═══ GIVEN RECORDS
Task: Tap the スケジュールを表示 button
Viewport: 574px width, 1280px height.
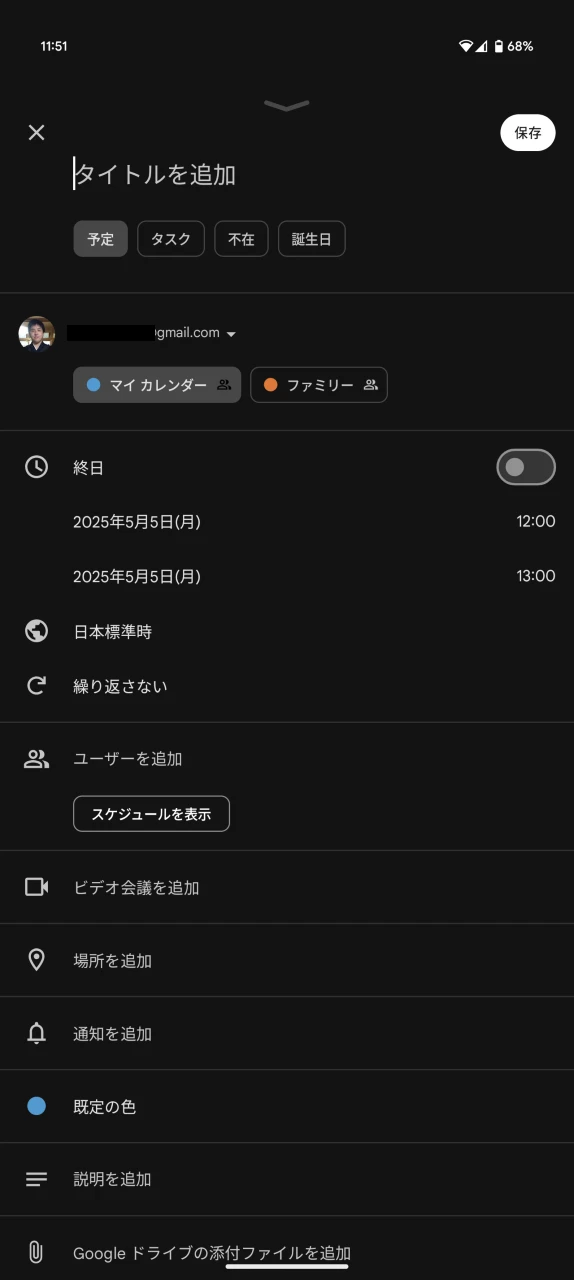Action: pos(151,814)
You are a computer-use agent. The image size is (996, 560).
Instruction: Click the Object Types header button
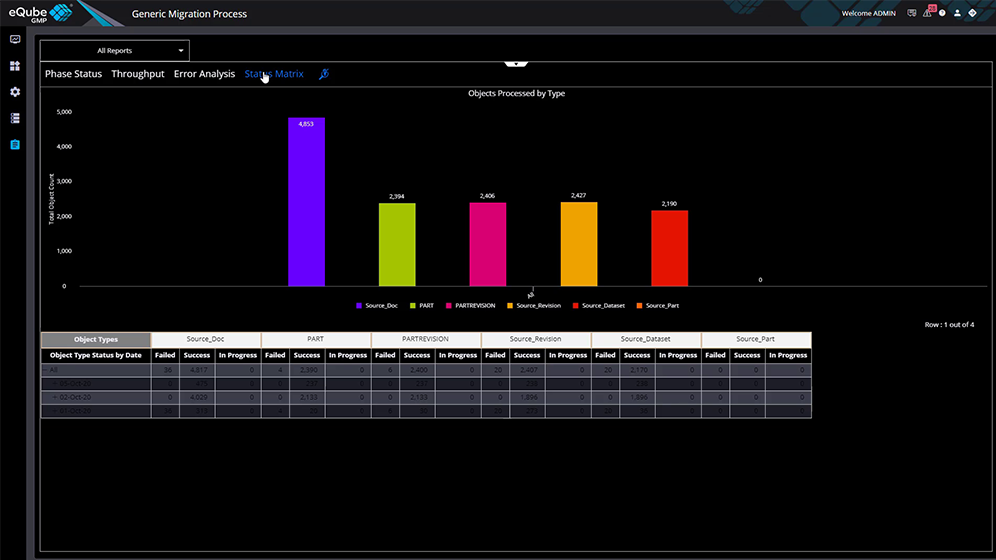(95, 340)
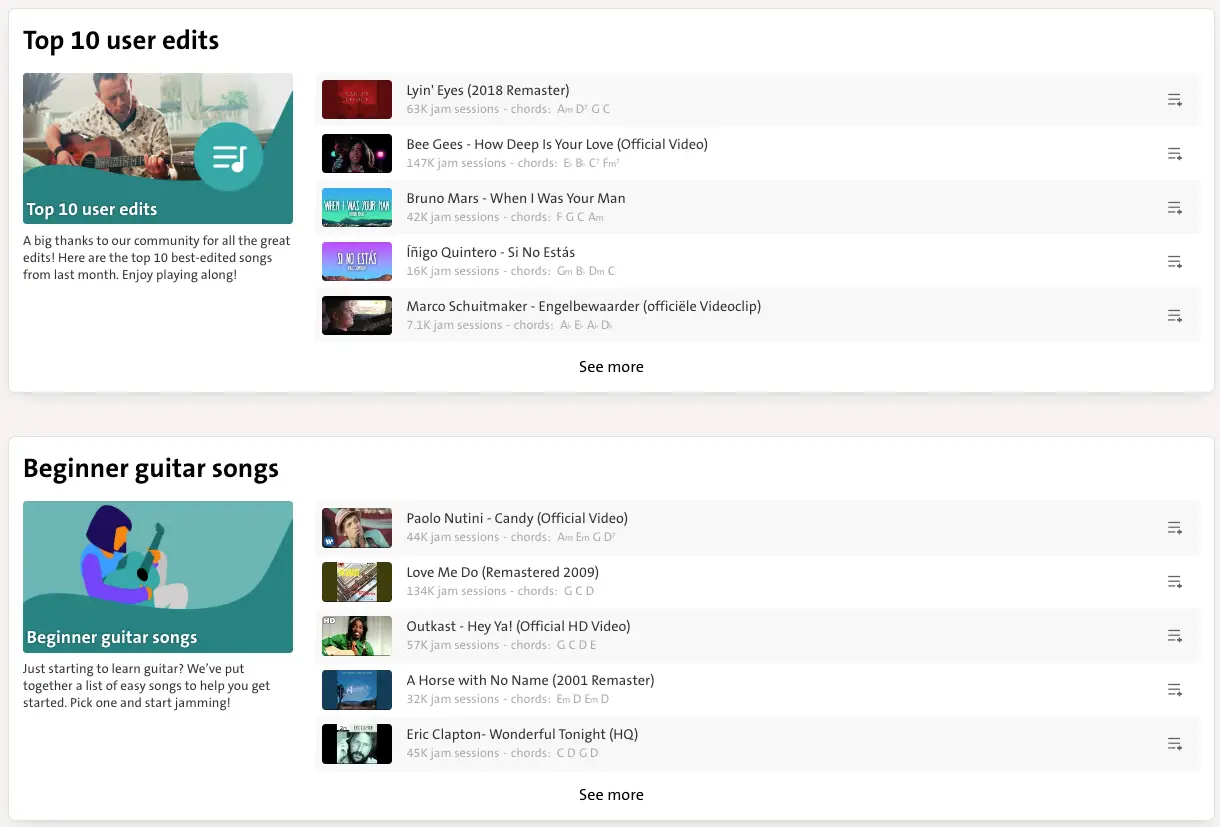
══════
TASK OBJECTIVE
Reproduce every one of the lines above word for word, leaving out the pictures.

RESPONSE FOR THIS EXERCISE
Task: Tap the スケジュールを表示 button
Viewport: 574px width, 1280px height.
Action: pos(151,814)
You are a computer-use agent. The image size is (996, 560).
Instruction: Click the Object Types header button
(95, 340)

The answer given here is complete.